Mechanics, adhesion and fracture of dynamic polymers.
Dynamic polymers are made of molecular networks with transient connections, which makes then visco-elastic, self-healing and potentially recyclable. While omnipresent in biology, their synthetic counterparts have only been recently made in labs (such as vitrimers or covalent adaptable networks for instance). Due to their high energy dissipation, dynamic polymers can exhibit controllable flow and elasticity, exceptional toughness and self-healing properties. We study how molecular architecture and dynamics can be tuned to tame the mechanical response of these wild materials. We now focus on several aspect of their response:
- Competition between flow and fracture in dynamic networks. This phenomenon, that is still poorly understood is at the origin of cavitation and fracture in dynamic polymer, and thus at the origin of their resistance to fracture. We aim to elucidate the mechanisms at play and identify molecular networks (multiple networks, hybrid networks, ...) that yield polymers and gels with high fracture toughness.This work is in collaboration with the Cai group (UCSD), with dynamic polymers based on living exchange reactions of disulfide bonds.

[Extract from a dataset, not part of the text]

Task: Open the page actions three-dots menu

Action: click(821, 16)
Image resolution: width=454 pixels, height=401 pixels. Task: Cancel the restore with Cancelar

- Dynamic liquid crystal elastomers. Number of biological materials are made of a combination of rigid filaments, linked by flexible chains. Inspired by the structure of fungi cell walls and muscles, we study the time-dependent actuation patterns (helical/extensional) of these networks. We seek applications into actuators whose motion is controlled by a dynamic molecular structure that can be reprogrammed over time. This work is in collaboration with the Cai group (UCSD) using disulfide liquid crystal elastomer as a model system and with the Bruns group (CU Boulder) using polyrotaxane gels.
- Failure and fracture in adhesives. We study the complex mechanisms and pattern formation during the failure of adhesives on soft and rigid substrates. This work, in collaboration with 3M corporation aims to develop smart adhesives under various conditions.